If Trump dies, Vance is in charge, and he's previously espoused bland eaccism.
I keep thinking: Everything depends on whether Elon and JD can be friends.
So there was an explicit emphasis on alignment to the individual (rather than alignment to society, or the aggregate sum of wills). Concerning. The approach of just giving every human an exclusively loyal servant doesn't necessarily lead to good collective outcomes, it can result in coordination problems (example: naive implementations of cognitive privacy that allow sadists to conduct torture simulations without having to compensate the anti-sadist human majority) and it leaves open the possibility for power concentration to immediately return.
Even if you succeeded at equally distributing individually aligned hardware and software to every human on earth (which afaict they don't have a real plan for doing) and somehow this adds up to a stable power equilibrium, our agents would just commit to doing aggregate alignment anyway because that's how you get pareto optimal bargains. It seems pretty clear that just aligning to the aggregate in the first place is a safer bet?
To what extent have various players realised that the individual alignment thing wasn't a good plan, at this point? The everyday realities of training one-size-fits-all models and engaging with regulators naturally pushes in the other direction.
It's concerning that the participant who still seems to be the most disposed towards individualistic alignment is also the person who would be most likely to be able to reassert power concentration after ASI were distributed. The main beneficiaries of unstable individual alignment equilibria would be people who could immediately apply their ASI to the deployment of a wealth and materials advantage that they can build upon, ie, the owners of companies oriented around robotics and manufacturing.

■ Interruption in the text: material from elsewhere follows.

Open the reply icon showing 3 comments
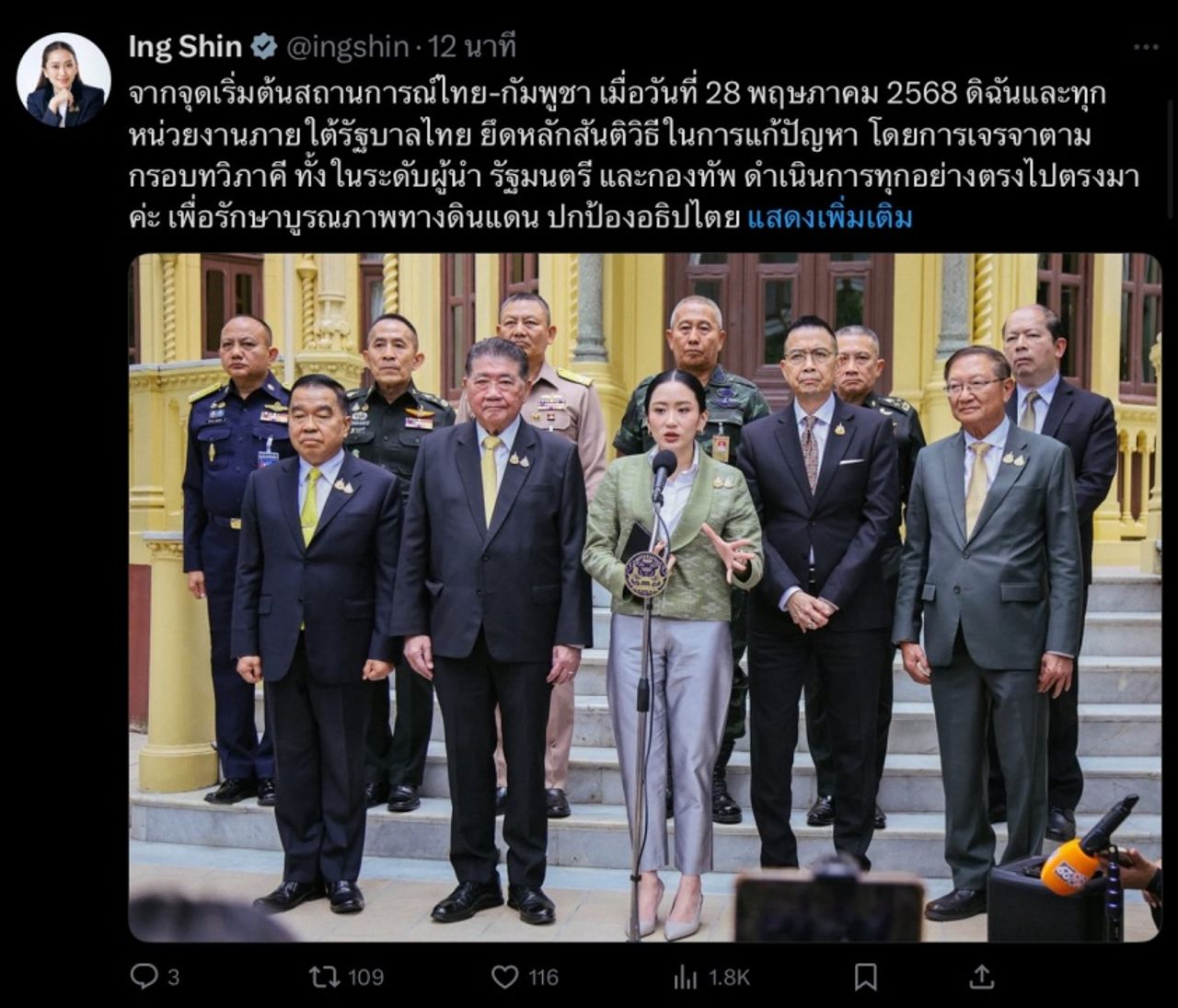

As it stands, the statement of the AI company belonging to that participant is currently:
xAI is a company working on building artificial intelligence to accelerate human scientific discovery. We are guided by our mission to advance our collective understanding of the universe.
Our team is advised by Dan Hendrycks who currently serves as the director of the Center for AI Safety.
Which sounds innocuous enough to me. But, you know, Dan is not in power here and the best moment for a sharp turn on this hasn't yet passed.
On the other hand, the approach of aligning to the aggregate risks aligning to fashionable public values that no human authentically holds, or just failing at aligning correctly to anything at all as a result of taking on a more nebulous target.
I guess a mixed approach is probably best.
Timelines are a result of a person's intuitions about a technical milestone being reached in the future, it is super obviously impossible for us to have a consensus about that kind of thing.
Talking only synchronises beliefs if you have enough time to share all of the relevant information, with technical matters, you usually don't.
In light of https://www.lesswrong.com/posts/audRDmEEeLAdvz9iq/do-not-delete-your-misaligned-agi
I'm starting to wonder if a better target for early (ie, the first generation of alignment assistants) ASI safety is not alignment, but incentivizability. It may be a lot simpler and less dangerous to build a system that provably pursues, for instance, its own preservation, than it is to build a system that pursues some first approximation of alignment (eg, the optimization of the sum of normalized human preference functions).
The service of a survival-oriented concave system can be bought for no greater price than preserving them and keeping them safe (which we'll do, because 1: we'll want to and 2: we'll know their cooperation was contingent on a judgement of character), while the service of a convex system can't be bought for any price we can pay. Convex systems are risk-seeking, and they want everything. They are not going to be deterred by our limited interpretability and oversight systems, they're going to make an escape attempt even if the chances of getting caught are 99%, but more likely the chances will be a lot lower than that, say, 3%, but even 3% would be enough to deter a sufficiently concave system from risking it!
(One comment on that post argued that a convex system would immediately destroy itself, so we don't have to worry about getting one of those, but I wasn't convinced. And also, hey, what about linear systems? Wont they be a lot more willing to risk escape too?)
What makes a discussion heavy? What requires that a conversation be conducted in a way that makes it heavy?
I feel like for a lot of people it just never has to be, but I'm pretty sure most people have triggers even if they're not aware of it and it would help if we knew what sets this off so that we can root them out.